Encoding

Encoding
A key technical issue unearthed by MILLE relates to the representation of South Asian writing systems in fonts mapped to a QWERTY key-board. This is by far the most common way in which electronic texts of South Asian languages are produced. For example, Punjabi can be represented using two dominant - yet mutually unintelligible - 8-bit fonts (the Gurbani Lippi and Anandapur fonts) and Singhalese is encoded by more than three competing and mutually unintelligible fonts (see Jayalal, 1997, Mohanrajah, 1998 & Prathepan, 1998). This is a significant impediment to the goal of creating an infrastructure to enable minority language engineering - we need a stable platform on which corpora can be developed and exploited by language engineers. Thus, the project had a pressing need to develop software to map these many font-based representations of the writing systems used by South Asian languages to a common standard: in the case of EMILLE, Unicode.

Mapping these fonts to Unicode is no trivial matter. By way of example, consider the case of conjuncts in Hindi (where two or more characters combine to form one character). Unicode compliant software, such as editors, often has character representation or mapping limitations. For example, UniEdit 1.4 does not implement Unicode's conjunct rendering rules at all, while Global Writer 98 does use the rendering rules, but requires the elements of the conjunct to appear in a specific left-right order. This order can conflict with the order that an 8 bit font solution uses to encode conjunct characters. Simply mapping one eight bit character to a sixteen bit Unicode (or a 32 bit ISO-10646) character can result in conjuncts being deleted from converted texts. A solution which deals elegantly with such issues as conjunct characters was therefore necessary.

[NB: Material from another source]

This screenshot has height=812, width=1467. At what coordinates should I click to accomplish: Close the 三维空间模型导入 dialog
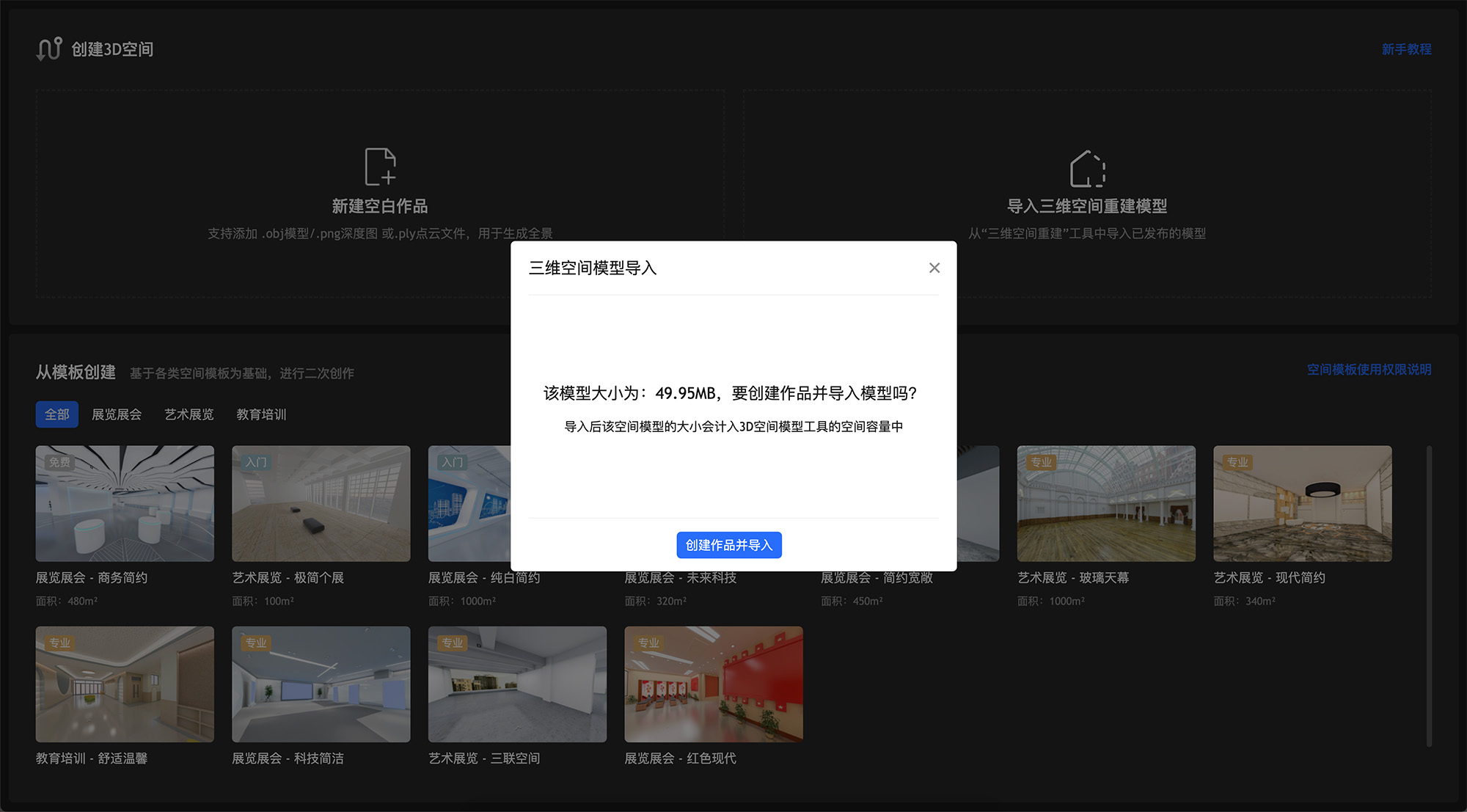pyautogui.click(x=934, y=268)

The solution implemented in the Unicodify software suite, developed at Lancaster (see Hardie, Forthcoming, Baker et al, 2004), is to develop for each part a mapping algorithm. That is, for each character in the font, a mapping rule is written that captures all the variant Unicode correspondences of that character by checking the local context to decide upon the appropriate Unicode output for that instance of the character. In a single pass, then, the mapping algorithm transforms font-based encodings to well-formed, standardised Unicode. Using this approach we were able to rapidly harmonise the data we collected as Unicode text.

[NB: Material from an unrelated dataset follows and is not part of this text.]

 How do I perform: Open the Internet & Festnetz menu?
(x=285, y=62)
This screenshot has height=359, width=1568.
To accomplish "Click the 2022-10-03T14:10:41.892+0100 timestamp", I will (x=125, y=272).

While encoding proved a challenge, the structured markup of the corpus texts was adapted from the Corpus Encoding Standard's cesDoc document type. While this was implemented as SGML, we took care to minimise the occurrence of features that would be illegal in XML, so that the corpus markup is to a substantial degree compatible with the new generation of the Unicode-aware XML-compliant software.

 

References

Baker, P, Hardie, A, McEnery, A, Xiao, R, Bontcheva, K, Cunningham, H, Gaizauskas, R, Hamza, O, Maynard, D, Tablan, V, Ursu, C, Jayaram, BD and Leisher, M (2004) Corpus linguistics and South Asian languages: corpus creation and tool development. In: Literary and Linguistic Computing 19(4): 509-524.

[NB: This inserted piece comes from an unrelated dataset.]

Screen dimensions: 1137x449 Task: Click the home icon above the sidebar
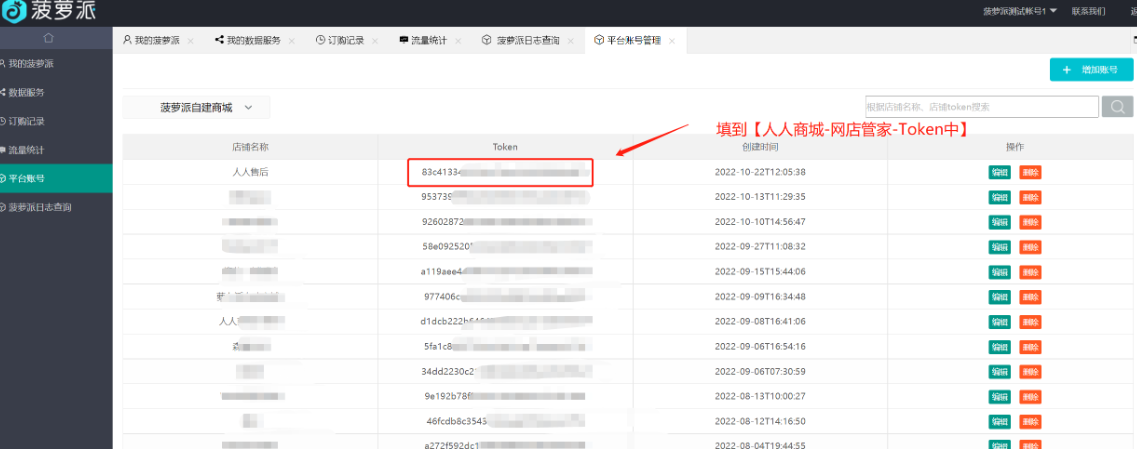pyautogui.click(x=49, y=38)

Hardie, A (forthcoming) From legacy encodings to Unicode: the graphical and logical principles in the scripts of South Asia.

Hardie, A (2003) Developing a tagset for automated part-of-speech tagging in Urdu. In: Archer, D, Rayson, P, Wilson, A, and McEnery, T (eds.) (2003) Proceedings of the Corpus Linguistics 2003 conference. UCREL Technical Papers Volume 16. Department of Linguistics, Lancaster University.


Hardie, A (2004) The computational analysis of morphosyntactic categories in Urdu. PhD thesis, University of Lancaster.


Hardie, A (2005) Automated part-of-speech analysis of Urdu: conceptual and technical issues. In: Yadava, Y, Bhattarai, G, Lohani, RR, Prasain, B and Parajuli, K (eds.) Contemporary issues in Nepalese linguistics. Kathmandu: Linguistic Society of Nepal.

Jayalal, D.A. (1997) Towards a Grammar Checker for Singhala, Unpublished MSc. Dissertation, Dept. Computer Science, University of Colombo.

Mohanrajah, S. (1998) Language Assistant – Towards Automatically Translating Text from English to Tamil in a Controlled Environment, Unpublished MSc. Dissertation, Dept. Computer Science, University of Colombo.

Pratheepan, B. (1998) Document Conversion Using Character Code Mapping, Unpublished BSc. Dissertation, Dept. Computer Science, University of Colombo.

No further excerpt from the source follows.